Palermo, il sogno “Stadium”: luci e ombre di progetti mai realizzati

Palermo, il sogno “Stadium”: luci e ombre di progetti mai realizzati

La storia dello stadio di Palermo, dal “Littorio” al “Barbera”, e le prospettive future per la città e i tifosi rosanero

Nuovi acquirenti

Dopo qualche anno di silenzio, i progetti di un nuovo stadio e di un nuovo centro sportivo tornano alla ribalta quando nel 2017 Maurizio Zamparini, da tempo in cerca di investitori per l’acquisizione del Palermo Calcio, cede il titolo di presidente a Paul Baccaglini, con cui stava trattando l’acquisto del 100% delle quote azionarie del club di Viale del Fante. L’ex Iena, in visita al sindaco di Leoluca Orlando, promise che il progetto iniziale sarebbe stato rinnovato e che avrebbe presentato, a differenza di quello originario, uno stadio sostenibile autonomamente dal punto di vista economico, seppur costruito al posto del Velodromo e comprensivo di negozi, aree eventi, museo e ristoranti. La permanenza nel capoluogo siciliano dell’italoamericano, tuttavia, durò pochi mesi, in quanto l’imprenditore friulano rifiutò l’offerta di Baccaglini per l’acquisto della società, ritenendola priva di sufficienti garanzie. Così, ancora una volta, svanirono le speranze di un nuovo impianto.

####################

OBIETTIVO: Prosegui l'estratto sullo stadio di Palermo riportato sopra, partendo subito dopo la frase «Così, ancora una volta, svanirono le speranze di un nuovo impianto.»

####################

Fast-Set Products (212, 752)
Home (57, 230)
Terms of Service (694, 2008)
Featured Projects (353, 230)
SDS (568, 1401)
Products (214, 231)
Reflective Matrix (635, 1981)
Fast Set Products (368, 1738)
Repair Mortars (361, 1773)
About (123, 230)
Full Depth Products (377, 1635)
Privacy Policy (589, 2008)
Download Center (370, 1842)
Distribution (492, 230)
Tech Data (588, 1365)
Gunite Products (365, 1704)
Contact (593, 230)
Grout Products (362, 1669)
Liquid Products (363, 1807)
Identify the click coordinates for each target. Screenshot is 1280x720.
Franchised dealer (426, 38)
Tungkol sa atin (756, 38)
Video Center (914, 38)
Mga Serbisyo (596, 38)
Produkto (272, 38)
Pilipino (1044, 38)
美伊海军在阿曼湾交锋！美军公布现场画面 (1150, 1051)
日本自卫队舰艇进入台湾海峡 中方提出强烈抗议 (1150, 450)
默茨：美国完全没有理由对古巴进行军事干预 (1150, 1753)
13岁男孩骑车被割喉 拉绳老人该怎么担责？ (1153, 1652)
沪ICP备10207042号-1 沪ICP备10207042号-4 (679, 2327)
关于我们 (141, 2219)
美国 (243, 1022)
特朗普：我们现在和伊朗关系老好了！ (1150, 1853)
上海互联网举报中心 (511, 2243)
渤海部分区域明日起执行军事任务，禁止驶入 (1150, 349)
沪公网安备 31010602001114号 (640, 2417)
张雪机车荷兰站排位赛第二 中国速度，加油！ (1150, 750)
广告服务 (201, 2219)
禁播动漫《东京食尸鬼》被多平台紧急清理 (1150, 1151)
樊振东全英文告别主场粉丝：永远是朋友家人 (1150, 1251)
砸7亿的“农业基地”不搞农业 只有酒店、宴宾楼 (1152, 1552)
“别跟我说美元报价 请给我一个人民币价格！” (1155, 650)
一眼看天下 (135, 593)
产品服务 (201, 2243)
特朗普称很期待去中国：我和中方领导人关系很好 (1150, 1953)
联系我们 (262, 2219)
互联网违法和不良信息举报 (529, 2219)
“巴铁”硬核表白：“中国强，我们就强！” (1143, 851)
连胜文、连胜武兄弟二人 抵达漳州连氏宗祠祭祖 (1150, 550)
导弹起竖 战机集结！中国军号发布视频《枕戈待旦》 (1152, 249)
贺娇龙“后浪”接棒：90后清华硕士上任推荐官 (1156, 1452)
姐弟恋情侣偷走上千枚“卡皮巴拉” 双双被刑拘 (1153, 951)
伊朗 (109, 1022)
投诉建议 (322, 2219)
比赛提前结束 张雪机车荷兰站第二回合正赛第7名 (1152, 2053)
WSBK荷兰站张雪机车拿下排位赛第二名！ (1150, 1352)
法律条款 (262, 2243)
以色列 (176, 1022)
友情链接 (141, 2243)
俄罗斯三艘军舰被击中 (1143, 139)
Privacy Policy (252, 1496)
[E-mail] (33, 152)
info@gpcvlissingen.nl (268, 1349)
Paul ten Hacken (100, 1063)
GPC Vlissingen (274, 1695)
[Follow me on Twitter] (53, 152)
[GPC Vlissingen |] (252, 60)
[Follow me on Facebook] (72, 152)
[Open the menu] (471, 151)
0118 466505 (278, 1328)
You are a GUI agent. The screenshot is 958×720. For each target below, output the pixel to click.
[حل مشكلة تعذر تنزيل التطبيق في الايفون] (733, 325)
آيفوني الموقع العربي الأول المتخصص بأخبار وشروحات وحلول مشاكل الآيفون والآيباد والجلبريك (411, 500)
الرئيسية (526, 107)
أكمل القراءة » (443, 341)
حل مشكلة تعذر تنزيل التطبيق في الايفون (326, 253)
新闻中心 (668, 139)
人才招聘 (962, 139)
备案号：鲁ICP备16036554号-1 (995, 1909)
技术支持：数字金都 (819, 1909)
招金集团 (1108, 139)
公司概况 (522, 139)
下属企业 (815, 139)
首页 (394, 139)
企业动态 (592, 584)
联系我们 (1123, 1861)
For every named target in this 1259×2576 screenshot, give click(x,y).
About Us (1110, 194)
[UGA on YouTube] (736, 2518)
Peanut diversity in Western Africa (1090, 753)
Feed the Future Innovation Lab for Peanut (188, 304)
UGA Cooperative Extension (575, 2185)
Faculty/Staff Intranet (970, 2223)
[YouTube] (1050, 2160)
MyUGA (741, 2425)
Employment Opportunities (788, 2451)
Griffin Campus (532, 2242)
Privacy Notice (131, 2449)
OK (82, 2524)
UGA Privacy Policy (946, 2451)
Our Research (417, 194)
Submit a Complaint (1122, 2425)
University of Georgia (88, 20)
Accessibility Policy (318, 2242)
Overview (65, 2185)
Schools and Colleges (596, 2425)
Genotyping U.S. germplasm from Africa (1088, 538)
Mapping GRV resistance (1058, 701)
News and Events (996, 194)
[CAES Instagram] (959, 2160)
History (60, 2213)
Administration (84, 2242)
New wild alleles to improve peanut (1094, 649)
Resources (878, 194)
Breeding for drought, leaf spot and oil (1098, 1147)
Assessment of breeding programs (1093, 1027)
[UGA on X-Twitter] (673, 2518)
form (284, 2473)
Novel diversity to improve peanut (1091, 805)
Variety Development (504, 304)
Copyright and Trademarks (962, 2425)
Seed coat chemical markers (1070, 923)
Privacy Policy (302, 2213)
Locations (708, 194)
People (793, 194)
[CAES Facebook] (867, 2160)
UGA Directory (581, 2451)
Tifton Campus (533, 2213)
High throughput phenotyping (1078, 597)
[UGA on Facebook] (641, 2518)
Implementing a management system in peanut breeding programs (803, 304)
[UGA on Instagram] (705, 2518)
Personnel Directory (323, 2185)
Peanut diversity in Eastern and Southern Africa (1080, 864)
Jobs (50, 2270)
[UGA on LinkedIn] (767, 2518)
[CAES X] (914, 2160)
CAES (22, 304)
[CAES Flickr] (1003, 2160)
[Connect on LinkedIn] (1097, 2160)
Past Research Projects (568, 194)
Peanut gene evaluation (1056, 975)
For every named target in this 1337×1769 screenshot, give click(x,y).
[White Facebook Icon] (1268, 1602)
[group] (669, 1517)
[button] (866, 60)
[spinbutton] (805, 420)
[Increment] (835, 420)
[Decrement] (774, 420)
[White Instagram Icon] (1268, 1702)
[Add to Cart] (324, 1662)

####################

RISPOSTA SCRITTA:
Maurizio Zamparini, destinato a lasciare il club di Viale del Fante, nell’ultimo anno ha incontrato più volte il sindaco Leoluca Orlando, tornando ad occuparsi in prima persona della questione con il sostegno di grosse realtà imprenditoriali del territorio, sotto la supervisione del presidente dell’associazione degli Industriali di Palermo, Alessandro Albanese, che già a fine settembre aveva comunicato l’adesione formale della società rosanero a Sicindustria. Il supporto di Confindustria sarà fondamentale per ottenere le autorizzazioni necessarie alla realizzazione degli impianti. Un investimento basilare, a detta del patron, anche per i futuri acquirenti del club. Per assicurarsi di affidare la società in mani sicure, infatti, egli farà leva proprio sulla costruzione dello stadio e del centro sportivo e, di conseguenza, proprio con il dialogo con le istituzioni, con l’obiettivo che la nuova proprietà riesca a coronare un sogno che egli, in sedici anni, non è riuscito a realizzare.